MHB Proving Z[x] and Q[x] is not isomorphic

[cbarker1]

Dear Everyone,

What is the correct mapping between the polynomial rings $\mathbb{Z}[x]$ and $\mathbb{Q}[x]$? The function $\phi$ is defined as $\phi(x^2+1)=\frac{1}{2}x$. I want to prove this problem by contradiction.

Thanks,
Cbarker1

 

[castor28]

Hi Cbarker1,

I don't see what is the point of your function $\phi$: it is not even defined on the whole of $\mathbb{Z}$.

In reference to the title of you post, to prove that $\mathbb{Z}[x]$ and $\mathbb{Q}[x]$ are not isomorphic, you could use the fact that $\mathbb{Q}[x]$ is a Euclidean domain, and therefore a principal ideal domain.

On the other hand, $\mathbb{Z}[x]$ is not a principal ideal domain; for example, in $\mathbb{Z}[x]$, the ideal $I =\langle x,2\rangle$ is not principal.

 

[cbarker1]

I can't use the principal ideal domain. Or Euclidean domain...because I have not learn about it yet.

 

[castor28]

Hi again,

In fact, it is even simpler. If $\theta:\mathbb{Z}[x]\to\mathbb{Q}[x]$ is an isomorphism, then $\theta(1) = 1$, because any ring homomorphism must map $1$ to $1$.

Now, in $\mathbb{Q}[x]$, we have $1 = \dfrac12+\dfrac12$. If $f(x)=\theta^{-1}(\dfrac12)$, we must have $f(x)+f(x) = 1$ in $\mathbb{Z}[x]$, and it is obvious that no integer polynomial satisfies that relation.

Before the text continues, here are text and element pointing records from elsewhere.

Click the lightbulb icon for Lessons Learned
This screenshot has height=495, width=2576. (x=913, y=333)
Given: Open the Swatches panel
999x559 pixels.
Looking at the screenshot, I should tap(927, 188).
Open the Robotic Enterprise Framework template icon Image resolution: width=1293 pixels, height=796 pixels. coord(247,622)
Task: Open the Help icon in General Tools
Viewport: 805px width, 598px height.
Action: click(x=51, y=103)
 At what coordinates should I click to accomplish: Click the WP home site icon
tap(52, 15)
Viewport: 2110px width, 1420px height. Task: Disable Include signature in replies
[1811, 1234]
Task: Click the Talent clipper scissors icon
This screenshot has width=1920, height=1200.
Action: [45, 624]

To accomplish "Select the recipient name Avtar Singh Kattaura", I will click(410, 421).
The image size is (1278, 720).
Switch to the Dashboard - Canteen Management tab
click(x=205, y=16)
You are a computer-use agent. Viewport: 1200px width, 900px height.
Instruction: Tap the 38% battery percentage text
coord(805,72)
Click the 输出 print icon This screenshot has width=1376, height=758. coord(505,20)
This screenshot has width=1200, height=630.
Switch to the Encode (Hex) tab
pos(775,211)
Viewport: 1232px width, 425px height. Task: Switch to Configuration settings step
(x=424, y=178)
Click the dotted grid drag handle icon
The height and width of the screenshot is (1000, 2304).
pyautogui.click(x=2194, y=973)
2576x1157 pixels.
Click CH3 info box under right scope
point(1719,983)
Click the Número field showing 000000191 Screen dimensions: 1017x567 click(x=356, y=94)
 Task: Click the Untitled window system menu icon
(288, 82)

We have simply elaborated on the fact that $\mathbb{Z}$ is not isomorphic to $\mathbb{Q}$.

 

[HOI]

The point is that because they are not isomorphic, there is no "correct mapping"! If you wanted to prove that two rings are isomorphic then you would want to find a mapping that is an isomorphism. (But there still might not be a single "correct" one.)

 

[cbarker1]

I was trying to do a contradiction proof for that problem.